> THE DATA
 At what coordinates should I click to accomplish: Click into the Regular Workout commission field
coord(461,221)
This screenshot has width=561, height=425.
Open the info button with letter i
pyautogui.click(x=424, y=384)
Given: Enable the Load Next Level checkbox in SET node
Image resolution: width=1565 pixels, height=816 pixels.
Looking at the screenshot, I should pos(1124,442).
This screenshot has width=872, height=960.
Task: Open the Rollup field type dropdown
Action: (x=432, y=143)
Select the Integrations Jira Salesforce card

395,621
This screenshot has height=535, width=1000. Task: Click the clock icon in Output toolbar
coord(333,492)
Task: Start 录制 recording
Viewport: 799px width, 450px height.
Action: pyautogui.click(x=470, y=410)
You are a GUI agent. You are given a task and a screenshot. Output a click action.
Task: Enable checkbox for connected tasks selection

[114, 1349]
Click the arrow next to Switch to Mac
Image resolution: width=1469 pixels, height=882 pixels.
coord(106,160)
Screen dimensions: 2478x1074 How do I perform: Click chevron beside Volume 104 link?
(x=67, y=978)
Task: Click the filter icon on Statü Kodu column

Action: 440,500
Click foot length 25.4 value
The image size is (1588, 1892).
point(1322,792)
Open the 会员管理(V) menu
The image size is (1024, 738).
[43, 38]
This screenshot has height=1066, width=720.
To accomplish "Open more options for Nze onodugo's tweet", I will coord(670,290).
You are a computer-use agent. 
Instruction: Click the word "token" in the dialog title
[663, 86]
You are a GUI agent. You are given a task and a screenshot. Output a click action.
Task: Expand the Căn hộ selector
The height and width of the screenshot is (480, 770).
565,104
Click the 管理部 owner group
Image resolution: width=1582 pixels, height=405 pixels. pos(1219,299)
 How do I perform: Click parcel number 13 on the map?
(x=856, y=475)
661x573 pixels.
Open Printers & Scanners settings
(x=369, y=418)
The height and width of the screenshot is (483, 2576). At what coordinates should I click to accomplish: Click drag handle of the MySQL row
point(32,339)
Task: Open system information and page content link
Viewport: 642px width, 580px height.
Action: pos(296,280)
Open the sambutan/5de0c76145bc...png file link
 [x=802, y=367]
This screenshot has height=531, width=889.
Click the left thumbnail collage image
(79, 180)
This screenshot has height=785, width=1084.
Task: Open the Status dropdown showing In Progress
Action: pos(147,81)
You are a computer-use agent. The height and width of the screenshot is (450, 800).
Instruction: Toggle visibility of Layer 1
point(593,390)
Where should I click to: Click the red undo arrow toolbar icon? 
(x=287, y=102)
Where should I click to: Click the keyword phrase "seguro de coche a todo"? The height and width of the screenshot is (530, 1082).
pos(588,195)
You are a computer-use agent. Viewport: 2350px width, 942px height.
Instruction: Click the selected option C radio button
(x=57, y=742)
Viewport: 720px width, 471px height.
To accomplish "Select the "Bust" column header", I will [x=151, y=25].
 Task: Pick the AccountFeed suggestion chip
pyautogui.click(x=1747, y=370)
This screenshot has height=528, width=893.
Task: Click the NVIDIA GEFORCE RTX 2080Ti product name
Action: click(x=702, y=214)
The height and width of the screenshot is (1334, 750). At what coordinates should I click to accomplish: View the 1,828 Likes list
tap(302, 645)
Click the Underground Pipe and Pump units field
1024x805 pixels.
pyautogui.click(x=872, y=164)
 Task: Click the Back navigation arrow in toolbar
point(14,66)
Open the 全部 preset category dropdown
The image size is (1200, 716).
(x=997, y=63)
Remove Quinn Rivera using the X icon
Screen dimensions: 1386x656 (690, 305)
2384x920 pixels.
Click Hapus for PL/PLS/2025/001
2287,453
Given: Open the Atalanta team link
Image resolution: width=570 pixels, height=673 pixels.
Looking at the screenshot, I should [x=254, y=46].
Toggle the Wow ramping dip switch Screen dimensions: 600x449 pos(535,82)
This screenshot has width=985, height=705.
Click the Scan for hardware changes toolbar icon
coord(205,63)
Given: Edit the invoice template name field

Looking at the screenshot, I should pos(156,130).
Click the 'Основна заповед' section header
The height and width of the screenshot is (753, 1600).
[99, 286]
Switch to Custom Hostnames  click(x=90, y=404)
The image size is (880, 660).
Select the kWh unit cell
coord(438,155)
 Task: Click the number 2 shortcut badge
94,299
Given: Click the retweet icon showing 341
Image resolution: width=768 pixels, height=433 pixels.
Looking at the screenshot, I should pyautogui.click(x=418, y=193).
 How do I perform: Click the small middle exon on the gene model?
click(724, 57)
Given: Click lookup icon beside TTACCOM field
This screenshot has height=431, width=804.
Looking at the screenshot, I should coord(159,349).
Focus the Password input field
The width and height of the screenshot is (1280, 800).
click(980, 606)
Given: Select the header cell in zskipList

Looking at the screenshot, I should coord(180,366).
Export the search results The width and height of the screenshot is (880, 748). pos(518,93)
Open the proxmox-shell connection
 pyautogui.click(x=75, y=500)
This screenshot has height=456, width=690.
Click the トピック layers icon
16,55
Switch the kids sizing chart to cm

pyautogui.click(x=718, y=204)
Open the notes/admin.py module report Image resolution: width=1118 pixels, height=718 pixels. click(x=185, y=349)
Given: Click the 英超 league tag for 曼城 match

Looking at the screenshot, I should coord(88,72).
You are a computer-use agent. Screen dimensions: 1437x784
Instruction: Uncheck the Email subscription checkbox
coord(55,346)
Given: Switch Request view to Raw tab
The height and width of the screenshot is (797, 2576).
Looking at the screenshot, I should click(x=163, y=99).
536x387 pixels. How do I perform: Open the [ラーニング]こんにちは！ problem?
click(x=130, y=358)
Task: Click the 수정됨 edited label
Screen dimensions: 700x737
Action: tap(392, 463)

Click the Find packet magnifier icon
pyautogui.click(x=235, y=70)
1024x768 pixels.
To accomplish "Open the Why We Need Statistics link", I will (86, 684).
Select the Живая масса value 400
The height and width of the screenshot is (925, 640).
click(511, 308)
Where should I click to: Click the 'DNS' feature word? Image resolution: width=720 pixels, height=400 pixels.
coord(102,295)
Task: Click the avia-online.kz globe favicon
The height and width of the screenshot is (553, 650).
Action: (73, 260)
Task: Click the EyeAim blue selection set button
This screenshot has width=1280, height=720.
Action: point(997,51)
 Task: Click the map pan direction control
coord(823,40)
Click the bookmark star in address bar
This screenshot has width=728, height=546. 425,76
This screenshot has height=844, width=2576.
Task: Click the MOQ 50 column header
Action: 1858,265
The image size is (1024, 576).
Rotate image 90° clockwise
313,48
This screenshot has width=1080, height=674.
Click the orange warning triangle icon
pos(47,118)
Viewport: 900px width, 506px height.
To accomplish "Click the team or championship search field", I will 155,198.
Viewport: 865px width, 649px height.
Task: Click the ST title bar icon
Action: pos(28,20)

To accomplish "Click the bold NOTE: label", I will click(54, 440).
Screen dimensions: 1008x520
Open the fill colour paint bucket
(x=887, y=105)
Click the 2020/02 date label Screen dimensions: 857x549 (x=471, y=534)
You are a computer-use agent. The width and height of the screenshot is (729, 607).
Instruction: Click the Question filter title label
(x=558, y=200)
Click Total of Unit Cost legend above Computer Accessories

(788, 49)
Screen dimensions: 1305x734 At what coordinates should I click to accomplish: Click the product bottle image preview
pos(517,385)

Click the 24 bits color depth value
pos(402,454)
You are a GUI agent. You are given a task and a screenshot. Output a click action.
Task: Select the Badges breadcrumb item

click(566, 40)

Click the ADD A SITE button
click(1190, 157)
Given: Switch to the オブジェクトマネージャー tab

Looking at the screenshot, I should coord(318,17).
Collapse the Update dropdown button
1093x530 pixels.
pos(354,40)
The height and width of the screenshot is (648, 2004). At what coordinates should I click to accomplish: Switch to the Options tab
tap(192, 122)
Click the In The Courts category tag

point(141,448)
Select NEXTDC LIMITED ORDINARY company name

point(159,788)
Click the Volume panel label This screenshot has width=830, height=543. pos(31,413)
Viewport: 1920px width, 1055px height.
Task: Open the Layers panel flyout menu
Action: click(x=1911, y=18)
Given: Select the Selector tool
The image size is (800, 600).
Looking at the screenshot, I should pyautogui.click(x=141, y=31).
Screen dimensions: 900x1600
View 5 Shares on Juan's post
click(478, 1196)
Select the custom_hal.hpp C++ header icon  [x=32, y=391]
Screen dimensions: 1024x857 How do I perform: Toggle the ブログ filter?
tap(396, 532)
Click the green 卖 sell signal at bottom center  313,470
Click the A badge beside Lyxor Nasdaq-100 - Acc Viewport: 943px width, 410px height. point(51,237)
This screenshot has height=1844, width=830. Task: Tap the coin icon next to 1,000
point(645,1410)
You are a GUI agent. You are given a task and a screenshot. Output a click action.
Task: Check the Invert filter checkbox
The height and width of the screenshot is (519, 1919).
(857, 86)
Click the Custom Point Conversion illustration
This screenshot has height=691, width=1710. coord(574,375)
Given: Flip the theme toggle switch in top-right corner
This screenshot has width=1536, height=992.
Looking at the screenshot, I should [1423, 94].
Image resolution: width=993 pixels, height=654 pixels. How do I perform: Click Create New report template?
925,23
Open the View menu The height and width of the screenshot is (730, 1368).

> TO DO
Beginning with the first line above, could you copy every line exactly, up to and including the one with "Given: Enable the"?

> EXERCISE OUTPUT
 At what coordinates should I click to accomplish: Click into the Regular Workout commission field
coord(461,221)
This screenshot has width=561, height=425.
Open the info button with letter i
pyautogui.click(x=424, y=384)
Given: Enable the Load Next Level checkbox in SET node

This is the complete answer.